Every line below between the line holding "Instruction: Open the gmail.com link" and the line holding "Task: Click the Sign Out power icon", inclusive, should be repeated exactly, and all other lines omitted.

Saved data entries:

###

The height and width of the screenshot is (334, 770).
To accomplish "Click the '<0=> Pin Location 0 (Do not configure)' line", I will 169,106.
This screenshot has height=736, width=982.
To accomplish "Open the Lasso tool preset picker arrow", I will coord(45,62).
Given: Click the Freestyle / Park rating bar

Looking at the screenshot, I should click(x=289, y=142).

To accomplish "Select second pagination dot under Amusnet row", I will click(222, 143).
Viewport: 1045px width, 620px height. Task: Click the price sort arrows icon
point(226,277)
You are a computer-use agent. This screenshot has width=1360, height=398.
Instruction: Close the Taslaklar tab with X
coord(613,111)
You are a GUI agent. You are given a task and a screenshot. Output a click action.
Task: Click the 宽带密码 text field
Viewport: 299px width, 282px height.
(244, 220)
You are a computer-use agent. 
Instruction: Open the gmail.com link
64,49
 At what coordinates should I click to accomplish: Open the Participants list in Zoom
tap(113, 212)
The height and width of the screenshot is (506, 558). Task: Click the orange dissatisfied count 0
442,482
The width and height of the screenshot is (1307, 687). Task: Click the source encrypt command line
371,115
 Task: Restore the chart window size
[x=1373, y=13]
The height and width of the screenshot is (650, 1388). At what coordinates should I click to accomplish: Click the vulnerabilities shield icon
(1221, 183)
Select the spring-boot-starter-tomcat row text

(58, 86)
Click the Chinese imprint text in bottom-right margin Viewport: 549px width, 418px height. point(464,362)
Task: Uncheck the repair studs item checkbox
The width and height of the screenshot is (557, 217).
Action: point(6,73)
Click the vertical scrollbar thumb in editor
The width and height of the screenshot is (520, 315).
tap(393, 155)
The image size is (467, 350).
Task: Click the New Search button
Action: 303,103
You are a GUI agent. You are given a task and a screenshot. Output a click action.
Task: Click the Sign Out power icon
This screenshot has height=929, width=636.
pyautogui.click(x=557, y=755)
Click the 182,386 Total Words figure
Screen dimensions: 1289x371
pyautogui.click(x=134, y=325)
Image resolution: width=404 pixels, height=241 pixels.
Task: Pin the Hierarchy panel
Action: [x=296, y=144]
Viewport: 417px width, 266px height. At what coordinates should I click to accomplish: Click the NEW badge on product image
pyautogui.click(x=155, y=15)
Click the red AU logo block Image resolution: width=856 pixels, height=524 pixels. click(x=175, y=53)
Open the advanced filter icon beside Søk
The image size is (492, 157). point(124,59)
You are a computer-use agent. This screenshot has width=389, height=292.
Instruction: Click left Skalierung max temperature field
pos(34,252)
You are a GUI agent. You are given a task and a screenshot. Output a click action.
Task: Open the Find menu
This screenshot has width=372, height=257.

###

Result:
Instruction: Open the gmail.com link
64,49
 At what coordinates should I click to accomplish: Open the Participants list in Zoom
tap(113, 212)
The height and width of the screenshot is (506, 558). Task: Click the orange dissatisfied count 0
442,482
The width and height of the screenshot is (1307, 687). Task: Click the source encrypt command line
371,115
 Task: Restore the chart window size
[x=1373, y=13]
The height and width of the screenshot is (650, 1388). At what coordinates should I click to accomplish: Click the vulnerabilities shield icon
(1221, 183)
Select the spring-boot-starter-tomcat row text

(58, 86)
Click the Chinese imprint text in bottom-right margin Viewport: 549px width, 418px height. point(464,362)
Task: Uncheck the repair studs item checkbox
The width and height of the screenshot is (557, 217).
Action: point(6,73)
Click the vertical scrollbar thumb in editor
The width and height of the screenshot is (520, 315).
tap(393, 155)
The image size is (467, 350).
Task: Click the New Search button
Action: 303,103
You are a GUI agent. You are given a task and a screenshot. Output a click action.
Task: Click the Sign Out power icon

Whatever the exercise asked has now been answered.